I need to be somewhere else.
As I open the front door, however, I find myself breathing a sigh of relief. The kind that loosens all my joints and makes tears spring to my eyes. “Thank heavens,” I manage as I look at them.
They’re alive. Granted, they look like they lost a fight with a particularly vicious oven, but they’re okay. Dax has a bandage on his forehead. I measure each of them from head to toe before I’m fully able to breathe again.
I see light burns on their skin. Scratches and scrapes turned dark brown on account of Betadine. Smudges of soot and dried blood cover them. Their fire department–issued tee shirts are wrinkled and sweaty. They have messy hair and tired eyes. I catch a whiff of burnt wood as I breathe in.
“Olivia,” Dax says, his expression pained and exhausted.
“I couldn’t reach you,” I manage, the tears now flowing freely down my cheeks.
“I know,” he replies.
Beck comes closer. “We’re sorry. We were held back. Cops, arson investigators, doctors. They had us go through the whole incident before we could leave and the second shift took over.”
“Come in,” I say and take a step back.
They walk forward, zombie-like, and I want to do everything in my power to make them feel better.
“What happened?” I ask.
They join me in the hallway and start taking off their clothes. I listen as I help them undress and escort them to the bathroom, where I turn the shower on.

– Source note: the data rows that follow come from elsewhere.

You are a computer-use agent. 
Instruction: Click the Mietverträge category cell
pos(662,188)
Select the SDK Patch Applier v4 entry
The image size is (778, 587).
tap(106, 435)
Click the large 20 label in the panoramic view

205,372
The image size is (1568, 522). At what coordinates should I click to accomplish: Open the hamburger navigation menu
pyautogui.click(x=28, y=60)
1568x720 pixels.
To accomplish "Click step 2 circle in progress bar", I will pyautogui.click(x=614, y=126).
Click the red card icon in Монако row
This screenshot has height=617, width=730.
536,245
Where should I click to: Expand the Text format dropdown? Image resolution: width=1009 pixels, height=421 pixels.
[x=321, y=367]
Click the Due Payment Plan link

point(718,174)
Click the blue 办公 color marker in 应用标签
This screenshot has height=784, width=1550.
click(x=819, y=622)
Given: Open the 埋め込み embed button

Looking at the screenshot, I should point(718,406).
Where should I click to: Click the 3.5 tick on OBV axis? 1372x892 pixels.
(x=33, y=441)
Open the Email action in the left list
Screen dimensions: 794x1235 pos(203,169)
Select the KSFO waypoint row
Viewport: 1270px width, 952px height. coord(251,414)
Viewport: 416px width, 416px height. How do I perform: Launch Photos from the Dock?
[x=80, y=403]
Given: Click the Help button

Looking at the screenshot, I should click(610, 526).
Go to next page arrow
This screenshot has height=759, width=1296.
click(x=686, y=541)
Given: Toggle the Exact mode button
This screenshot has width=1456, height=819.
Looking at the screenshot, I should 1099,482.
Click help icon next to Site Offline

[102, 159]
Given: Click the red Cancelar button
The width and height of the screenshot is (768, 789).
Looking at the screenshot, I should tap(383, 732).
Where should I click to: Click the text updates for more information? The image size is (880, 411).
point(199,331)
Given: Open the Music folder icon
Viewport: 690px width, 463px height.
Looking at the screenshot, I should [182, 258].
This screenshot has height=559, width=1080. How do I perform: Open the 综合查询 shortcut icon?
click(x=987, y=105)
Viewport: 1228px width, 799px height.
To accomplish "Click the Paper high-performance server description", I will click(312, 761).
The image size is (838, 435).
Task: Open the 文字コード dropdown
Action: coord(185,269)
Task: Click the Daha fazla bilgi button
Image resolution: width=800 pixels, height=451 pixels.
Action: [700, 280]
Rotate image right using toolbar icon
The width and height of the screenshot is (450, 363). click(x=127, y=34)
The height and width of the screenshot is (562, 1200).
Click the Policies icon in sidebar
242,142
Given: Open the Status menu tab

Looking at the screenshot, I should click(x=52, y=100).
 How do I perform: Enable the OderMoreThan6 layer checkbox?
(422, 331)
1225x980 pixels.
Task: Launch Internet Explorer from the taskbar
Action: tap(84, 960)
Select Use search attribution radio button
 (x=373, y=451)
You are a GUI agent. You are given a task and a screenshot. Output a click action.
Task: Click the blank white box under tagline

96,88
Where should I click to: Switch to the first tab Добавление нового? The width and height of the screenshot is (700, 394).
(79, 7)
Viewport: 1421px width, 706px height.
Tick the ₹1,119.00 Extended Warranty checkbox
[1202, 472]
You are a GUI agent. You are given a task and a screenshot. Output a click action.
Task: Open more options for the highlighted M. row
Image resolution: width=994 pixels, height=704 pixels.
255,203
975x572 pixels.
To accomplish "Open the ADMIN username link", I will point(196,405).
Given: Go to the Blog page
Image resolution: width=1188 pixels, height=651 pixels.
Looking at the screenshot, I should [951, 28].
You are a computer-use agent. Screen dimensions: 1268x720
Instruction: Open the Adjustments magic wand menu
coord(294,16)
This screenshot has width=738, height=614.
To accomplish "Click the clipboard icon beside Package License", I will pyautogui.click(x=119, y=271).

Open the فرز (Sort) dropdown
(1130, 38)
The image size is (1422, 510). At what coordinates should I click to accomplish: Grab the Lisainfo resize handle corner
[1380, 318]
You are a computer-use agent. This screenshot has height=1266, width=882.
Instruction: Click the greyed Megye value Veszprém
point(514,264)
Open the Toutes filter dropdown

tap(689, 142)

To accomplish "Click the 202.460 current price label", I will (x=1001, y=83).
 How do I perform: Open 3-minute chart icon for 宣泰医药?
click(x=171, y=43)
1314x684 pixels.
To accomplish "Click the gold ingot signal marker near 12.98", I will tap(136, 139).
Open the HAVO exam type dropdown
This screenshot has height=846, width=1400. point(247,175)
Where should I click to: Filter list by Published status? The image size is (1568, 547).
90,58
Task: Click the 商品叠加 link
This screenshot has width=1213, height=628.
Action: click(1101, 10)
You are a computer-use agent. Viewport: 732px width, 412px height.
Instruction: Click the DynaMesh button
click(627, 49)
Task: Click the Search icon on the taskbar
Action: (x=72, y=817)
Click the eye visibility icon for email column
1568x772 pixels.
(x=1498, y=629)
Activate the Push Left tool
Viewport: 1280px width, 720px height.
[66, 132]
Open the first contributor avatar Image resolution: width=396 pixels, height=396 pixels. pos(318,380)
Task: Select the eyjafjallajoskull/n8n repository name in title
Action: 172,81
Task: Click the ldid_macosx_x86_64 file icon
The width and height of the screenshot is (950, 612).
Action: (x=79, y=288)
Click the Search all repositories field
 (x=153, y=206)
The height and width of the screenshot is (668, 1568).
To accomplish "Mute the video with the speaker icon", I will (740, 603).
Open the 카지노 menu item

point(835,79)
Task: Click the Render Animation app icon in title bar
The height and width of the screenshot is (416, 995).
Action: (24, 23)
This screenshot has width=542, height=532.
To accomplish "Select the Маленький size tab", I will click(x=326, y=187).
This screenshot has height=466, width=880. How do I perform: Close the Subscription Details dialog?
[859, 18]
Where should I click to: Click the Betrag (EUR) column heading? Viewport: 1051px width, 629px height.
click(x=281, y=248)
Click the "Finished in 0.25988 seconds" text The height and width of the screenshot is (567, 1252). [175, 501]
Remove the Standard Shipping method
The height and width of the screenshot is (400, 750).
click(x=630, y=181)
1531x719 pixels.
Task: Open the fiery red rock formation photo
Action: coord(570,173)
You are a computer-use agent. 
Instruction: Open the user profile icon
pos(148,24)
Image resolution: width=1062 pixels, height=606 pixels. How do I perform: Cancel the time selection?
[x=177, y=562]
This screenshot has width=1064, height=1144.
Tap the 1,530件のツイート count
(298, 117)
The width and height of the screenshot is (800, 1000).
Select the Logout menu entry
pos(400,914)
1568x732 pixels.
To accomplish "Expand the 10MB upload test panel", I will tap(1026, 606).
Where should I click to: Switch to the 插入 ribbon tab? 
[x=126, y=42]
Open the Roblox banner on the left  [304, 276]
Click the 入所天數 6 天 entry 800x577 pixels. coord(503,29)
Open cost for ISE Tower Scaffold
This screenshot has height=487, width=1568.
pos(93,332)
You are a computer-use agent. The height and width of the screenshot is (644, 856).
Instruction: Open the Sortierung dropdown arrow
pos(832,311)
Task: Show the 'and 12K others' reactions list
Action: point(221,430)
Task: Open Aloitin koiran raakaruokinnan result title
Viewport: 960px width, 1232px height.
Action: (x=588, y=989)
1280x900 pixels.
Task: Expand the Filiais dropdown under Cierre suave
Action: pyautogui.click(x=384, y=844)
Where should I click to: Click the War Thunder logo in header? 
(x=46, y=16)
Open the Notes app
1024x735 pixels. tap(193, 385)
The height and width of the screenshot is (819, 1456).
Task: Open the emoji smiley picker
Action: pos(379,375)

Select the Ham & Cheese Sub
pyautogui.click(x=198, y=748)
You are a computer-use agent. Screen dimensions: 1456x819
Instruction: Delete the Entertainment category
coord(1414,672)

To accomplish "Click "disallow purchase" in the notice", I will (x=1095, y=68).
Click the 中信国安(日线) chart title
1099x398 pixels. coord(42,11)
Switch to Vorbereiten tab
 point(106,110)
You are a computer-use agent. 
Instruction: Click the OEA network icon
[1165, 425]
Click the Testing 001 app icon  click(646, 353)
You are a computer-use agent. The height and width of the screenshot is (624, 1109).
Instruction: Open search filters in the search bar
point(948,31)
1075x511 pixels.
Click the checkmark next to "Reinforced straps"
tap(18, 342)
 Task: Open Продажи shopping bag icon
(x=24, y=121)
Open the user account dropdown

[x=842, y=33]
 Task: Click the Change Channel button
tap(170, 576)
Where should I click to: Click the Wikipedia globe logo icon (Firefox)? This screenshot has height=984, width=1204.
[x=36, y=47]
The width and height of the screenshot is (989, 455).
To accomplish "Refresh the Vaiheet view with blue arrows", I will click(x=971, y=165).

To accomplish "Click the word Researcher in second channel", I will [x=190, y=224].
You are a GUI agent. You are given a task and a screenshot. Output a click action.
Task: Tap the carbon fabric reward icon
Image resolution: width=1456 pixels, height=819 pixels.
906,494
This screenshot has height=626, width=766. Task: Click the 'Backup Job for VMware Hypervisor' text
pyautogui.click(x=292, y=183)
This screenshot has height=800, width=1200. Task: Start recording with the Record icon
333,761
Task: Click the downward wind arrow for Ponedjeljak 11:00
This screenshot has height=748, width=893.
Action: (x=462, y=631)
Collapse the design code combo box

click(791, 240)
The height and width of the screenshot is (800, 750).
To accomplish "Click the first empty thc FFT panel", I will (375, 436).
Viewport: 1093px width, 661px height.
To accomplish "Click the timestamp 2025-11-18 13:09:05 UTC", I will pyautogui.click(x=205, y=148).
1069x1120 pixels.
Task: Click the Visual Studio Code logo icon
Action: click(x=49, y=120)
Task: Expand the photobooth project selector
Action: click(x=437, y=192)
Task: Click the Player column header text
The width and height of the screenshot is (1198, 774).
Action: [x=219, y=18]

“Cold water, please,” Leo says. “I can’t stand the heat right now.”
“Whatever you need. I heard you lost one of your own today. I was coming out to find you,” I tell him.
Dax nods solemnly, then kisses my temple before getting out of his pants. “Our captain. It was an all-hands-on-deck type of situation. He took the candidates up to the roof to ventilate it.”
“I’m so sorry,” I say.
Beck washes his face and hair thoroughly in the sink before he slips under the cold stream, just as Leo comes out and wraps a towel around his sculpted waist. His injuries look much better now that he’s clean. He smells of strawberry shortcake, which is my favorite shower gel fragrance.
Were it not for the gravity of the situation, I know we’d have a laugh about it.
“We found a secondary device while we were sweeping the place, looking for survivors,” Dax explains, scrubbing his beard and face rigorously with lather from a bar of soap, occasionally stealing glances at himself in the mirror. “I had a guy on my shoulders. We were just about to get out when?—”
“It blew up,” Leo interjects, pulling me into his arms. He’s still wet, and the water seeps into my cotton dress, causing chills to run down my spine and igniting a fire deep within my core. “It caught the captain and the candidates while they were trying to get off the roof. The candidates made it out with a couple of broken ribs, a broken leg, and some scrapes and bruises, but at least they made it to the ladder. But the roof tore open under the captain’s feet.”
“Oh, Leo…”
“We tried getting here sooner,” Dax says as he steps into the shower after Beck steps out.
Beck joins Leo and me. He takes a deep breath as he looks at me. “We wanted to be with you, Olivia.”
“I was so worried.”
“I know,” Leo sighs. “For a moment, I wasn’t sure I’d ever see you again.”
When Dax is finished, I give him the first-aid kit from under the sink to change the dressing on his forehead wound. I help him while Beck and Leo open a bottle of wine from the fridge. They need something to take the edge off, to release the tension and ease the exhaustion.
“Was this from the explosion?” I ask Dax.
He nods once. “It knocked me out pretty good, to be honest. For a moment, I figured that was the end for me.”
“Dax…”
He pulls me into a deep, feverish kiss. “I know that we don’t yet know where we’re going with this or how we’re going to make it work in the long run, but I can’t imagine a future without you in it.”